Former Santa Fe Poet Laureate Arthur Sze had no idea someone had nominated him for the Jackson Poetry Prize until he got a call at home Wednesday.
“I was totally stunned,” he said. “I was just in shock.”
Previous winners have included Elizabeth Alexander, who read a poem at Barack Obama’s first inaugural. Poets & Writers is a nonprofit organization founded in 1970. It sponsors readings and workshops and publishes a bimonthly magazine.
The win was well-timed; on Wednesday Sze will fly to Yangzhou, China, and the International Poets Gathering at Slender West Lake to read from his work.
Sze taught at the Institute of American Indian Art for 23 years before retiring in 2006. The $50,000 prize will help with travel expenses to readings and workshops, he said.
“I’ll probably get a car,” he added. “It’s a wonderful gift.”
The Jackson Poetry Prize was established in 2006 and is named for the family of philanthropists John and Susan Jackson.
The prize is designed to provide what all poets need-the time and encouragement to write. Nominees are identified by a group of poets selected by Poets & Writers who remain anonymous. Final judging is made by a panel of “esteemed poets,” the website states.
Judges and poets Reginald Gibbons, Nathasha Tretheway and C.D. Wright.
In the judge’s citation of Sze’s work on the organization’s website, they said, “Everything can happen in the teeming space of a stanza by Arthur Sze; almost everything does.

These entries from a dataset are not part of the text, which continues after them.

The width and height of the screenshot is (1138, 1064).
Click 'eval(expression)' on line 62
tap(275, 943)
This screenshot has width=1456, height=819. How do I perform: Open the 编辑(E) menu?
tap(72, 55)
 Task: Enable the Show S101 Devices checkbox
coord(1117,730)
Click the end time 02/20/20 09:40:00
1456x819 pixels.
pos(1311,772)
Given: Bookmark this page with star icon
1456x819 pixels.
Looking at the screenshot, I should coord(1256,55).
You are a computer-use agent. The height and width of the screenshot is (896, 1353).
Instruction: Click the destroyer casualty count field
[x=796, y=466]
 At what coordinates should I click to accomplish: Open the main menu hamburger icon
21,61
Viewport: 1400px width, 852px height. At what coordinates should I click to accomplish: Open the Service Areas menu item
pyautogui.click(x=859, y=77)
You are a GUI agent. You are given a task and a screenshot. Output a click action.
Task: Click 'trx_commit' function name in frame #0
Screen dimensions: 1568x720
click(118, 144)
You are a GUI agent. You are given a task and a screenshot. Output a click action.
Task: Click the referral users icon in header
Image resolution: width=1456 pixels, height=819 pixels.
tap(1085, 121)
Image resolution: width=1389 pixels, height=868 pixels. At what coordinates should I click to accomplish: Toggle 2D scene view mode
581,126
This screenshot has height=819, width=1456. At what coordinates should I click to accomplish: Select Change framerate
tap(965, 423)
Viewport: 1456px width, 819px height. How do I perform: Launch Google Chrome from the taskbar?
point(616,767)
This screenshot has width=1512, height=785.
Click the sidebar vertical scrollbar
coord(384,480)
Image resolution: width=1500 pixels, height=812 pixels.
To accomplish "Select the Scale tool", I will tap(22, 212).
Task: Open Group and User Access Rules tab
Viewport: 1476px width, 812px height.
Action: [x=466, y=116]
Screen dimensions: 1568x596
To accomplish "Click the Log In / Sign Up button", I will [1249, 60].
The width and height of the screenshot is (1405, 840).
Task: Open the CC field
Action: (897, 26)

The profane and the glorious are never far apart; more often than not they are contained in the same couplet.
“The impression of land and sky on mind and mind on the mess we tend to make of things is seldom brought to such an exquisite degree of awareness. In exacting language, Sze has brought his gleaming perceptions and looming concerns to a rare quality of order.”
Sze’s eight books include “The Ginko Light” and “The Redshifting Web.” A new collection called “Compass Rose” is slated for next year.
Looking back on the Muckleshoot Reservation from Galisteo Street, Santa Fe
The bow of a Muckleshoot canoe, blessed
with eagle feather and sprig of yellow cedar,
is launched into a bay. A girl watches
her mother fry venison slabs in a skillet —
drops of blood sizzle, evaporate. Because
a neighbor feeds them, they eat wordlessly;
the silence breaks when she occasionally
gags, reaches into her throat, pulls out hair.
Gone is the father, riled, arguing with his boss,
who drove to the shooting range after work;
gone the accountant who embezzled funds,
displayed a pickup, and proclaimed a winning
flush at the casino. You donate chicken soup
and clothes but never learn if they arrive
at the south end of the city. Your small
acts are sandpiper tracks in wet sand.
Newspapers, plastic containers, beer bottles
fill the bins along this sloping one-way street.